Closed JINU8 closed 3 years ago

JINU8 commented 3 years ago

Description

I am trying to train a model using tadGAN, I am referring to your article on medium https://medium.com/mit-data-to-ai-lab/time-series-anomaly-detection-in-the-era-of-deep-learning-f0237902224a. I using my own data, I have prepossessed data. Iam trying use the fit function, but I couldn't import hyperparameters from model. Is there a workaround ?

What I Did

from model import hyperparameters
from orion.primitives.tadgan import TadGAN

hyperparameters["epochs"] = 100
hyperparameters["shape"] = (100, 1) # based on the window size
hyperparameters["optimizer"] = "keras.optimizers.Adam"
hyperparameters["learning_rate"] = 0.0005
hyperparameters["latent_dim"] = 20
hyperparameters["batch_size"] = 64

tgan = TadGAN(**hyperparameters)
tgan.fit(X)

Is there any package that I missed? I had installed orion-ml using pip.

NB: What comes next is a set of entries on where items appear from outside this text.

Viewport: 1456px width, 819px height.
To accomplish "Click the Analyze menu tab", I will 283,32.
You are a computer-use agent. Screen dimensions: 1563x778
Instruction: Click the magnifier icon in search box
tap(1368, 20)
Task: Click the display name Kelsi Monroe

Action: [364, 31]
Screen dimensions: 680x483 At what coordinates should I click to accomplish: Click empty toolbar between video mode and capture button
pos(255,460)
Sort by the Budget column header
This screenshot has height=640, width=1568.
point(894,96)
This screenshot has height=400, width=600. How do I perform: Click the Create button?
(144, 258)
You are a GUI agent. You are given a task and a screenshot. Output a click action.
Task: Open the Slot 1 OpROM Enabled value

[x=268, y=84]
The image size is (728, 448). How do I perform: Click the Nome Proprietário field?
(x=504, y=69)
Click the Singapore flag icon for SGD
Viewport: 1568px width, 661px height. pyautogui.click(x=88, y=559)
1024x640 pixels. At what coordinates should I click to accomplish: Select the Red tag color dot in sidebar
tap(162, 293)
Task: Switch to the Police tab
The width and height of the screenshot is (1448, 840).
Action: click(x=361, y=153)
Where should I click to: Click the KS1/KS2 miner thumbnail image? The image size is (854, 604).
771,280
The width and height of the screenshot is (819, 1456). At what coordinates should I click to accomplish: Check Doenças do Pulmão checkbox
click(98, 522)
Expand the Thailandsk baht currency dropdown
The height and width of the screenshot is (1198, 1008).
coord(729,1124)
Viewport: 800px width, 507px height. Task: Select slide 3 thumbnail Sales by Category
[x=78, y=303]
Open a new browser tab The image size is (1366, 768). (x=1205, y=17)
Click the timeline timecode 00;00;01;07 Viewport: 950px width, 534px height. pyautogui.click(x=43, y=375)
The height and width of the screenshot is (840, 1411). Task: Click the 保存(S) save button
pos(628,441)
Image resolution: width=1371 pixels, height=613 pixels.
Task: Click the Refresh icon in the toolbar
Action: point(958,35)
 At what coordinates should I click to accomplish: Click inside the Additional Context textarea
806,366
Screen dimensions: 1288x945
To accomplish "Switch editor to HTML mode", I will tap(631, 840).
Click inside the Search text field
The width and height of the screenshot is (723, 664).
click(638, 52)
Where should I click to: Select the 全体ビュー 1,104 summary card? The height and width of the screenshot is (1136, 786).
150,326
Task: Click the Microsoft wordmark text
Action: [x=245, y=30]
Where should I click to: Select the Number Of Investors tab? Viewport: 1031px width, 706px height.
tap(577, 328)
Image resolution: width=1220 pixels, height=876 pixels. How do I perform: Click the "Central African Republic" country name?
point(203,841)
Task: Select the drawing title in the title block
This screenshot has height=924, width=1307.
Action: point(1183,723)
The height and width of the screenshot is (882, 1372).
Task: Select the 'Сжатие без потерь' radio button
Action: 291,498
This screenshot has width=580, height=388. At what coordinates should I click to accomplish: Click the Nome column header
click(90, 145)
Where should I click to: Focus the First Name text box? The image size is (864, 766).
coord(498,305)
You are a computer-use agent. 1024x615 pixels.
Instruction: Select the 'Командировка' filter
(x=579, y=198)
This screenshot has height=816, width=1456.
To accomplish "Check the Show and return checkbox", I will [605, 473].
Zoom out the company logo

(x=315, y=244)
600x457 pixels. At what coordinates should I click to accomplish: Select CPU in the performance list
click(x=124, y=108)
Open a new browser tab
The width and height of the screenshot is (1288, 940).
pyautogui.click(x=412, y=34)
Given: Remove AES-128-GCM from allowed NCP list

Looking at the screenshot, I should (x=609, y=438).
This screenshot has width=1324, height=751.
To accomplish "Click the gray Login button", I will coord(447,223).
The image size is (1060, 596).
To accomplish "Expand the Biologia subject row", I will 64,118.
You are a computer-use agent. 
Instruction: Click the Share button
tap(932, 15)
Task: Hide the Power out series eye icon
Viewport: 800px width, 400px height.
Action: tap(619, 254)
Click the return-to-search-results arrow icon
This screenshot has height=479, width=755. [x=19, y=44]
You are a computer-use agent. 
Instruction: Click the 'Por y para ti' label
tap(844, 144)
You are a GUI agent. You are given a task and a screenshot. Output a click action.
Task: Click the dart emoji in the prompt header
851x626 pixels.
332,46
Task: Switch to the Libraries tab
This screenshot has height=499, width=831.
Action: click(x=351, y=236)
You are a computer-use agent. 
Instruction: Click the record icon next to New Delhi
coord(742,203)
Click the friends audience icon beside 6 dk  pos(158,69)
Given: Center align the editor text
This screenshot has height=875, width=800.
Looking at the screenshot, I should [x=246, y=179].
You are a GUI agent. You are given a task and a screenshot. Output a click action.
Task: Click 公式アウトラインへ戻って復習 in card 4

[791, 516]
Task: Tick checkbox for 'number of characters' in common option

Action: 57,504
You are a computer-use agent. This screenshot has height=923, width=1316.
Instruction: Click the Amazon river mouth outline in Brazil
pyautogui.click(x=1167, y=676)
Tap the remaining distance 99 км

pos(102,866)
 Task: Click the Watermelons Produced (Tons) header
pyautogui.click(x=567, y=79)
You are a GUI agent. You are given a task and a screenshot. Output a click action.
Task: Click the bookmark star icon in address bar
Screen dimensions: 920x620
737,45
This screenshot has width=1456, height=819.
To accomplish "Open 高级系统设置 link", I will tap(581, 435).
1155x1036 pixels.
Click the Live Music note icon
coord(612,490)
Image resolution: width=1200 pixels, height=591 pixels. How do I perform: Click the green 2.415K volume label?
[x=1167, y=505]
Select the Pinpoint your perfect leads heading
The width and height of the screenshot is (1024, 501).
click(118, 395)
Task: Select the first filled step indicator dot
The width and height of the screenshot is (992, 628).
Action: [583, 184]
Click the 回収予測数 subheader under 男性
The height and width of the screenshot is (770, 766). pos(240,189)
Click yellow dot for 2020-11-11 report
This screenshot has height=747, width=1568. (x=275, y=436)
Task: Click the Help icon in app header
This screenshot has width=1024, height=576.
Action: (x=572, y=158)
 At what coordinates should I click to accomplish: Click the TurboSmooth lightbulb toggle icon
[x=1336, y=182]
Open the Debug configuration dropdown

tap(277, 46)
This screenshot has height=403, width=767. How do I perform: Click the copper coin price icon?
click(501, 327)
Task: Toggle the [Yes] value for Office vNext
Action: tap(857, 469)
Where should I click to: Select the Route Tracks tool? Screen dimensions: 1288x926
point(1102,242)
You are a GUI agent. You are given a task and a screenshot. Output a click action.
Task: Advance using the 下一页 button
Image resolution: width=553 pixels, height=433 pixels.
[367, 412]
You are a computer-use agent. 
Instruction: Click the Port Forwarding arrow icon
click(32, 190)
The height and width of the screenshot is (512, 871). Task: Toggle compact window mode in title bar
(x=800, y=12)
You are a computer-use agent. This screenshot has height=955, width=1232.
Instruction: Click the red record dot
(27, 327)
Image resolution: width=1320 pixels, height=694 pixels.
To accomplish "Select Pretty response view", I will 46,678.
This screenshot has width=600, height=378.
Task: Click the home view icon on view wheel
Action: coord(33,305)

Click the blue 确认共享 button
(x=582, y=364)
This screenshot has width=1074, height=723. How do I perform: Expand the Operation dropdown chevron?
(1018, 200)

ModuleNotFoundError                       Traceback (most recent call last)
<ipython-input-45-29503c3ad6c7> in <module>
----> 1 from model import hyperparameters
      2 from orion.primitives.tadgan import TadGAN

ModuleNotFoundError: No module named 'model'
sarahmish commented 3 years ago

Hi @JINU8, to use your own data that was already preprocessed, you can use the same tadgan pipeline that skips the preprocessing steps that you have already accomplished. For example the tadgan pipeline has the following primitives:

"primitives": [
    "mlprimitives.custom.timeseries_preprocessing.time_segments_aggregate",
    "sklearn.impute.SimpleImputer",
    "sklearn.preprocessing.MinMaxScaler",
    "mlprimitives.custom.timeseries_preprocessing.rolling_window_sequences",
    "orion.primitives.tadgan.TadGAN",
    "orion.primitives.tadgan.score_anomalies",
    "orion.primitives.timeseries_anomalies.find_anomalies"
]

Assuming that your series is already equispaced, imputed and scaled, you can remove the first 3 primitives and their settings in the remainder of the tadgan.json file. The entire file can be found here.

the hyperparameters referred to in your snippet of code is part of the tulog setup that you can find here. I recommend cloning this repo and going through the blogpost and the accompanying notebook together, you can also change the model settings directly from there to fit your data.

sarahmish commented 3 years ago

Closing this issue, the question has been answered.